Tightrope Between Fear and Assertiveness
“Don’t accept things that don’t seem right to you,” Dr. Tyndall said. “Don’t be lulled into simplistic explanations.”
Getting a second opinion is often a good idea, but too much information can become a problem. “Multiple opinions can be very confusing,” he said.
Throughout the talk, Dr. Tyndall related comments made from patients themselves. They ranged from the confusing period for an early lupus patient (“I thought the rash was some allergy, that the joint pains and difficulty concentrating were stress”), to apprehension over therapies (“I heard that biologics increase the risk of infection and cancer and don’t always work. I was too scared to try them”), to adapting to physical changes caused by dermatomyositis (“Instead of always thinking back about how I was, I suddenly realized that how I am is OK for the people who matter to me”).
Dr. Tyndall offered encouragement to those who might be at risk of despair. “All clinical symptoms are a spectrum of severity,” he said. “And early diagnosis really does control most patients.”
Keeping early track of symptoms can go a long way toward good long-term results, he said. “Your disease does not have to be completely cured,” he said. “It can just be controlled, and that’s enough.
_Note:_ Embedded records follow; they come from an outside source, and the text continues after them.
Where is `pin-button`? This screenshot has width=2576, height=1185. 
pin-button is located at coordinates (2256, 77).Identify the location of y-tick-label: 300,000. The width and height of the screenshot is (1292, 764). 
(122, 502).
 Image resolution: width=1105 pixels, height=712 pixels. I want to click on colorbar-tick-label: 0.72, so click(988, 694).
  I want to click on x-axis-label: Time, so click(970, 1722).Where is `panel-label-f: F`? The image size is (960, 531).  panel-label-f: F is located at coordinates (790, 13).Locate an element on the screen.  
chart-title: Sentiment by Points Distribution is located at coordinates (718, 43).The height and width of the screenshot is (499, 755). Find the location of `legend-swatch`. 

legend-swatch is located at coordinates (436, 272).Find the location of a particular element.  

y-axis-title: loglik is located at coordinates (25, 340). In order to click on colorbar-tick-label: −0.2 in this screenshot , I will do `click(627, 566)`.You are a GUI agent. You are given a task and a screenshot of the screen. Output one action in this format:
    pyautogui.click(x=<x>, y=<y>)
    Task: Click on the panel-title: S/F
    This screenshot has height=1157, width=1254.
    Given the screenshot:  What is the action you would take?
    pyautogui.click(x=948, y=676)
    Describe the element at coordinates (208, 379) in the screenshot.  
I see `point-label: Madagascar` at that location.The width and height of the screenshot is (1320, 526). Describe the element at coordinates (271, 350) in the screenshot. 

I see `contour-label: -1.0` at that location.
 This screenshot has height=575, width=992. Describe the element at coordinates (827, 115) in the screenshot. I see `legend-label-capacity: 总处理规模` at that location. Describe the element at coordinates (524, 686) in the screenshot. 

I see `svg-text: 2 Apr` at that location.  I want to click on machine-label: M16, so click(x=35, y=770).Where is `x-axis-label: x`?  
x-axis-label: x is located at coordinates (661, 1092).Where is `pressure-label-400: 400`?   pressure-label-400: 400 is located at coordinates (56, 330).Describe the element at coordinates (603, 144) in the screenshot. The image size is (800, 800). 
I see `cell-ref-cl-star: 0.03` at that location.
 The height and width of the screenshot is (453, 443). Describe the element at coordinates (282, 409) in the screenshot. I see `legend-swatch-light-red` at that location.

And we can do that with biologics.” But he also cautioned that not all biologics work for all patients, so a “structured and balanced” plan of therapy should be tailored for each patient.
Kirsten Lerstrom—vice-chair of Lupus Europe, which oversees 23 national organizations—said lupus is such a multifaceted disease that the difficulty lies on both sides, in managing it and living with it.
SLE can be particularly difficult because of the timing—patients are often diagnosed in their mid-30s. “It’s at a time where you’ve finished your education and starting a career and you’re starting a family,” Lerstrom said. “And you can get hit with a disease that leaves half of the people, perhaps, out of work.”